** Things to do **
**a.** According to the project introduction, which versions of Python, PyTorch, and CUDA does the code now work with?
**b.** Copy the project introduction from "Authors: Gustavo Aguilar" up to and including "at ACL 2020.".

Code Monkey home page Code Monkey logo

cs_elmo's Introduction

From English to Code-Switching: Transfer Learning with Strong Morphological Clues (ACL 2020)

Authors: Gustavo Aguilar and Thamar Solorio

License: MIT

This repository contains the implementations of the CS-ELMo model introduced in the paper "From English to Code-Switching: Transfer Learning with Strong Morphological Clues" at ACL 2020.

The main contribution of this model is the enhanced character n-gram module (the highlighted component from the image). Please refer to the paper for details.

Installation

We have updated the code to work with Python 3.8, PyTorch 1.6, CUDA 10.2. If you use conda, you can set up the environment as follows:

conda create -n cselmo python=3.8
conda activate cselmo
conda install pytorch==1.6 cudatoolkit=10.2 -c pytorch

Also, install the dependencies specified in the requirements.txt:

pip install -r requirements.txt

Data

This repo contains dataset files that serve as templates for the sake of the example. Please replace the files with your data. You can either add a new directory in CS_ELMo/data/your_dataset_dir or replace the content of one of the existing dataset directories. Make sure you provide the correct paths to the data split in the config file. For example, CS_ELMo/configs/lid.spaeng.exp3.3.json contains this:

    ...
    "dataset": {
        "train": "lid_calcs16_spaeng/train.txt",
        "dev": "lid_calcs16_spaeng/dev.txt",
        "test": "lid_calcs16_spaeng/test.txt"
    },

Running

There are two main stages to run this project.

  1. Code-switching adaptation with LID
  2. Code-switching downstream fine-tuning

We use config files to specify the details for every experiment (e.g., hyper-parameters, datasets, etc.). You can use or modify any config file from the CS_ELMo/configs directory.

1. Code-switching adaptation with LID

We use multi-task learning (MTL) with the full and simplified LID label schemes. To train this model in the MTL setting, make sure the config file contains the "use_second_task" field:

"model": {
    ...

** Extracted data **
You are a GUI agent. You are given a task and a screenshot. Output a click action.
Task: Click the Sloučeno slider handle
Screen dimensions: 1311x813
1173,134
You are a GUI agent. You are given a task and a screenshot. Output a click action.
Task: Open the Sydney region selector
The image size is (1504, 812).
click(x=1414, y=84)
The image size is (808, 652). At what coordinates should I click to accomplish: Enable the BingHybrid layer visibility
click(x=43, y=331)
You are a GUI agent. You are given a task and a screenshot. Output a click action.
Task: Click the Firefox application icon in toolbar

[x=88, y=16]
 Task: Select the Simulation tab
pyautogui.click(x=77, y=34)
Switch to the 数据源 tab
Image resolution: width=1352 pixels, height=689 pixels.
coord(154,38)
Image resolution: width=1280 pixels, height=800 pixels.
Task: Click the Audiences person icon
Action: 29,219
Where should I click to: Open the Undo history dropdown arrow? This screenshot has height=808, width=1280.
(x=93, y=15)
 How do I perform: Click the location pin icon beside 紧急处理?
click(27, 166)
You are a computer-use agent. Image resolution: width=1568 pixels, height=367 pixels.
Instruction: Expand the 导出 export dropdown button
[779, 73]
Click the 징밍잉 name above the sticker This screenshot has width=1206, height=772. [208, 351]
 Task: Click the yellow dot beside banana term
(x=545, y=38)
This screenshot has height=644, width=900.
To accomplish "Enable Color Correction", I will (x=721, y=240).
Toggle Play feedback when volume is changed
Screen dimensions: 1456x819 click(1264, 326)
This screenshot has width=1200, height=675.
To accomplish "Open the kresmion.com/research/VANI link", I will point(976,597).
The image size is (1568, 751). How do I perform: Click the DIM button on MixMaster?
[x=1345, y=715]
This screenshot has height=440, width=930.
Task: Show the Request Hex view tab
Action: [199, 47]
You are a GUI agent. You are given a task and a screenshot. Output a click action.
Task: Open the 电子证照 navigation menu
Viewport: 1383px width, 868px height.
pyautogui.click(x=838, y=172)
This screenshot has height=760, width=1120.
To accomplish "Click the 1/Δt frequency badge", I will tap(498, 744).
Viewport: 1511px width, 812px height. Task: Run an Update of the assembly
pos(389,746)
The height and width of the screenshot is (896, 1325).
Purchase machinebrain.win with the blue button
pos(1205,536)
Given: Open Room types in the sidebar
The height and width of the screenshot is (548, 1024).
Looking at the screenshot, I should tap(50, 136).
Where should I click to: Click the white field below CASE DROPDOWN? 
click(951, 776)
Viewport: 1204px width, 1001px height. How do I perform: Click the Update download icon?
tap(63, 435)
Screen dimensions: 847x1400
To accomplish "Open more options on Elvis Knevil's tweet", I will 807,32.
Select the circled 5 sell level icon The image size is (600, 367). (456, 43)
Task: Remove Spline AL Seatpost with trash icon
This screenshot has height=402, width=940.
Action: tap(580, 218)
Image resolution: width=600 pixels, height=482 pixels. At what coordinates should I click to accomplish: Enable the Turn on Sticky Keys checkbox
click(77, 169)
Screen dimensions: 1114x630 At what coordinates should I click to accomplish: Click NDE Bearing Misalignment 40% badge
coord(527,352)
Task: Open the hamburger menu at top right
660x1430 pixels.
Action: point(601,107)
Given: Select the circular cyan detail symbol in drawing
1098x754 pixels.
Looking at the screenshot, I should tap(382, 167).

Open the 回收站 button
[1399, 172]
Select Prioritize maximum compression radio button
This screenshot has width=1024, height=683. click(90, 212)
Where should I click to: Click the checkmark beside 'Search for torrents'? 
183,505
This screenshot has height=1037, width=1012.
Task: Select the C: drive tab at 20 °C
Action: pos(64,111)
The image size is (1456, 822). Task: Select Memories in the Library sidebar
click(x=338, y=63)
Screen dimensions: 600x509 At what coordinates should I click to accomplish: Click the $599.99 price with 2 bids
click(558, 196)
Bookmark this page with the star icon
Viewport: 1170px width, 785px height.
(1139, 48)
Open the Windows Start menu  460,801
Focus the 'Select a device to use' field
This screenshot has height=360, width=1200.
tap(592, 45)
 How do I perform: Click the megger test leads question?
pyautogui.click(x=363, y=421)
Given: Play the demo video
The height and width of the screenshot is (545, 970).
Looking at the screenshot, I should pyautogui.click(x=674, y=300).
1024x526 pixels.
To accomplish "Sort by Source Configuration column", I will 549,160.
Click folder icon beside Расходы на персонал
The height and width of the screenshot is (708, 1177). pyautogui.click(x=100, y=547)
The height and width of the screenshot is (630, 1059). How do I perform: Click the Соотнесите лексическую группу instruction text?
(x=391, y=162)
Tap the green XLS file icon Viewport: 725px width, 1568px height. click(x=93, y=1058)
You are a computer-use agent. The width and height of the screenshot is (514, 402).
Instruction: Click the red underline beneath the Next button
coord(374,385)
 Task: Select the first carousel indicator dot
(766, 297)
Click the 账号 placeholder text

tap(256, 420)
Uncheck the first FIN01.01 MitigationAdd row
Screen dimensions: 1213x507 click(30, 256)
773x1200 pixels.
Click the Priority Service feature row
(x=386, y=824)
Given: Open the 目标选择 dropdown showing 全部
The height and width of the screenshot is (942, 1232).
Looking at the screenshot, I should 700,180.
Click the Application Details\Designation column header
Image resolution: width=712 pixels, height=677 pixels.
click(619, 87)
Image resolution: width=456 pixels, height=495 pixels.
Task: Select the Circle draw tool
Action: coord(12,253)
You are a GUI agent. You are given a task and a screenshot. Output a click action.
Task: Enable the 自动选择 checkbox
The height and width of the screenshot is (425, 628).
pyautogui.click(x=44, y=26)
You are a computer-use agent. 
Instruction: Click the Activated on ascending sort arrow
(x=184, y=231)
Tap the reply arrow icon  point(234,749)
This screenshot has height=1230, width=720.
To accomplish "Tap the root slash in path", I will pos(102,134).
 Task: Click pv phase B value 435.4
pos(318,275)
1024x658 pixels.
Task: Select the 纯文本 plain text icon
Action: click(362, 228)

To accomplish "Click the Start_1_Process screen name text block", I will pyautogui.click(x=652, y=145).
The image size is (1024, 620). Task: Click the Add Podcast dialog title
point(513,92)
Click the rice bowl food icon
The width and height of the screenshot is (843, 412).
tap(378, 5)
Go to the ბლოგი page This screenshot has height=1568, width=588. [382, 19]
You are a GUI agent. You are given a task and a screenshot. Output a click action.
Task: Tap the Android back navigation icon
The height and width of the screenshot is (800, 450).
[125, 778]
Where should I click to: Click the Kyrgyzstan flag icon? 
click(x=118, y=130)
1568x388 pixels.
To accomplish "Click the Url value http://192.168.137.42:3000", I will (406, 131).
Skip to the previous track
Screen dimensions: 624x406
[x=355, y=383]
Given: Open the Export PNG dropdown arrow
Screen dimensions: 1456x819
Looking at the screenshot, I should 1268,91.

** Answers **
**a.** Python 3.8, PyTorch 1.6, and CUDA 10.2.

**b.**
Authors: Gustavo Aguilar and Thamar Solorio

License: MIT

This repository contains the implementations of the CS-ELMo model introduced in the paper "From English to Code-Switching: Transfer Learning with Strong Morphological Clues" at ACL 2020.